There is a dividing line between the internal cervical cells and the external cervical cells. Since this “transformation zone” is the area where the internal cells are converted to external ones, this is where all of the action is. So if there’s a pre-cancerous lesion, this is the place it’s going to happen.
A cone biopsy usually must encompass this transformation zone to get a sample with “margins free” of cancerous cells. Luckily, in pregnancy the transformation zone is hormonally stimulated to be more external than internal, meaning that a shallower cone is possible to get the lesion. This is a break for the developing baby before term. But the later in the pregnancy the cone biopsy is done, the more risk of unreasonable bleeding and with it premature delivery.
This is why, if there is a problem, it is best that it be found as early in the pregnancy as possible. A pap smear should be part of the initial evaluation on every newly pregnant patient.

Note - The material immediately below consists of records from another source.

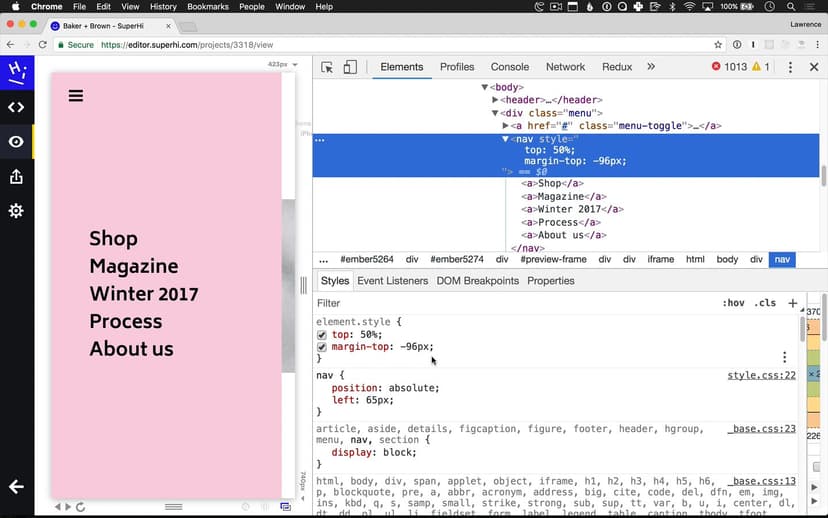Click the back arrow in sidebar
The width and height of the screenshot is (828, 518).
[16, 487]
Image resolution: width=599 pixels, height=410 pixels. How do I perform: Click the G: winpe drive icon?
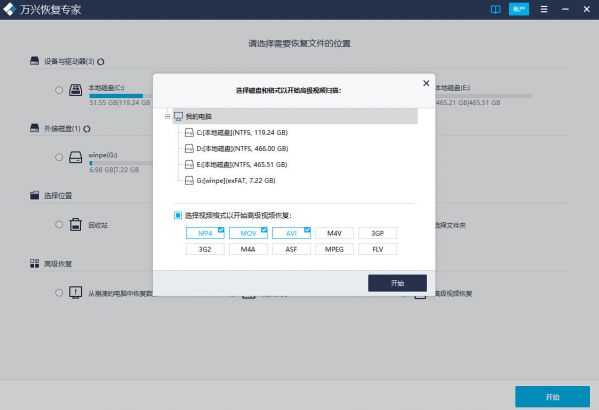pos(189,181)
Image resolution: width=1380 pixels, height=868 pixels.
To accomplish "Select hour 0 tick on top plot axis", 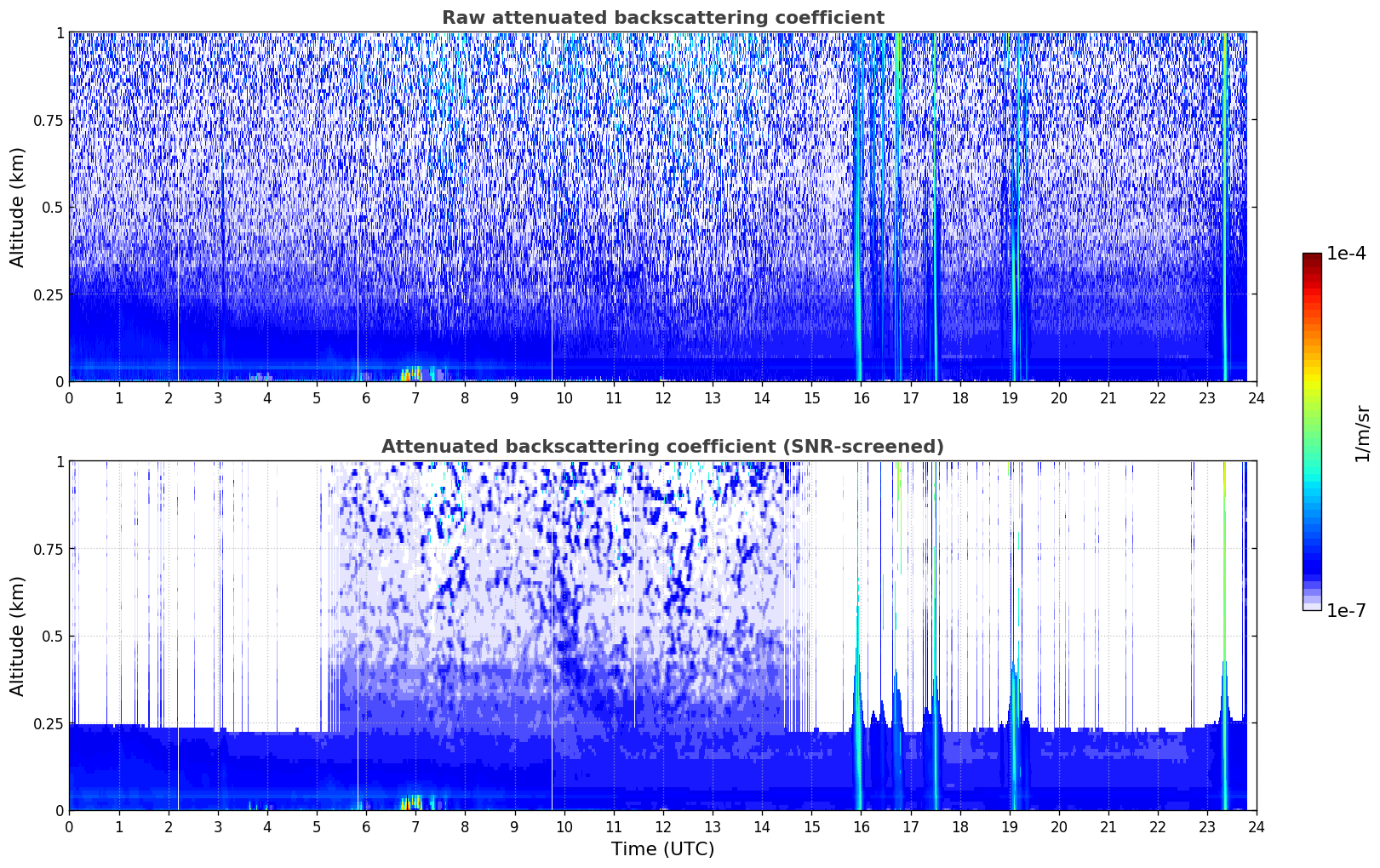I will (x=70, y=397).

What Pregnancies Are Most at Risk?
Generally, a woman who has kept routine GYN appointments before becoming pregnant will not have a need for a cone biopsy, because progression to that point so quickly is unlikely if recent Paps have been normal. The woman who might need a cone biopsy in pregnancy is one who hasn’t had a Pap smear in several years. In her case, an abnormal Pap smear may represent a lesion that has had time to extend up the canal.
Cervical dysplasia is not a reason to terminate a pregnancy. Dysplasia is not cancer. And although all cervical cancers begin with dysplasia, not all dysplasias go on to become cancer. Only when there’s invasive cervical cancer does the ethical problem of termination come up. But this need not be a consideration for the pro-life patient when the invasion is “microinvasive” (less than 3 mm of invasion into the cervix) as long as it doesn’t get worse. There is a theoretical risk of spreading the disease by labor and vaginal delivery, indicating C-section as the mode of delivery. Abnormal Pap smears are common, and colposcopy will put the right perspective on things.
Because cervical cancer is a leading cause of death in women of childbearing age, it is something that can occur in the pregnant patient. With good routine care, however, pregnancy usually will be complicated only by pre-cancerous (dysplastic) lesions that require only a conservative approach that might be anything from just doing periodic colposcopy all the way to cone biopsy. But unless there’s invasive cervical cancer, the pregnancy should progress just fine–as should Mom!